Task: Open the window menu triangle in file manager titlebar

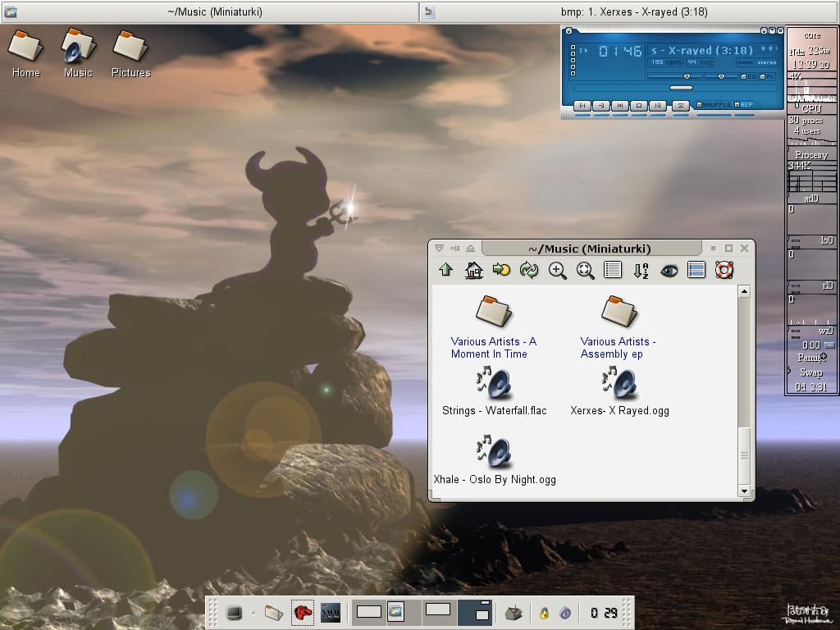Action: coord(439,248)
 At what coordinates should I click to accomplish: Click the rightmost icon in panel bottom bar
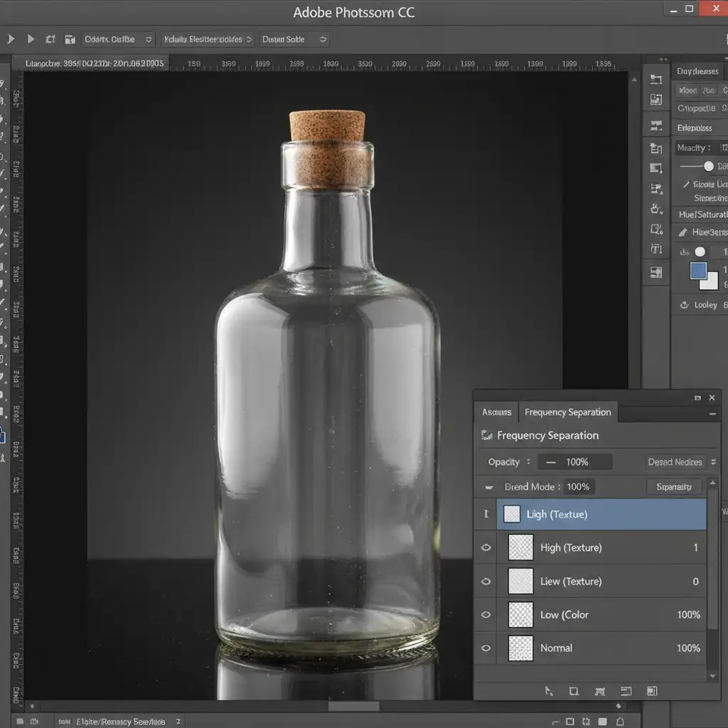pyautogui.click(x=652, y=690)
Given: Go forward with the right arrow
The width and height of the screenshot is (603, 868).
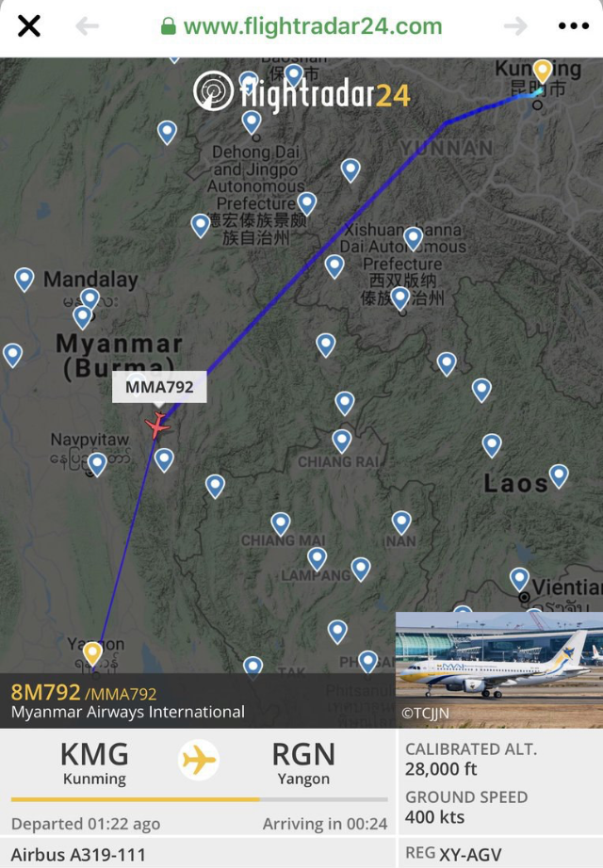Looking at the screenshot, I should pos(515,26).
+ + + + + + +
About this task
Without any pictures, write out the lines running from the one containing "Given: Go forward with the right arrow" through the end of the listing above, both included, exactly as given.

Exercise solution
Given: Go forward with the right arrow
The width and height of the screenshot is (603, 868).
Looking at the screenshot, I should pos(515,26).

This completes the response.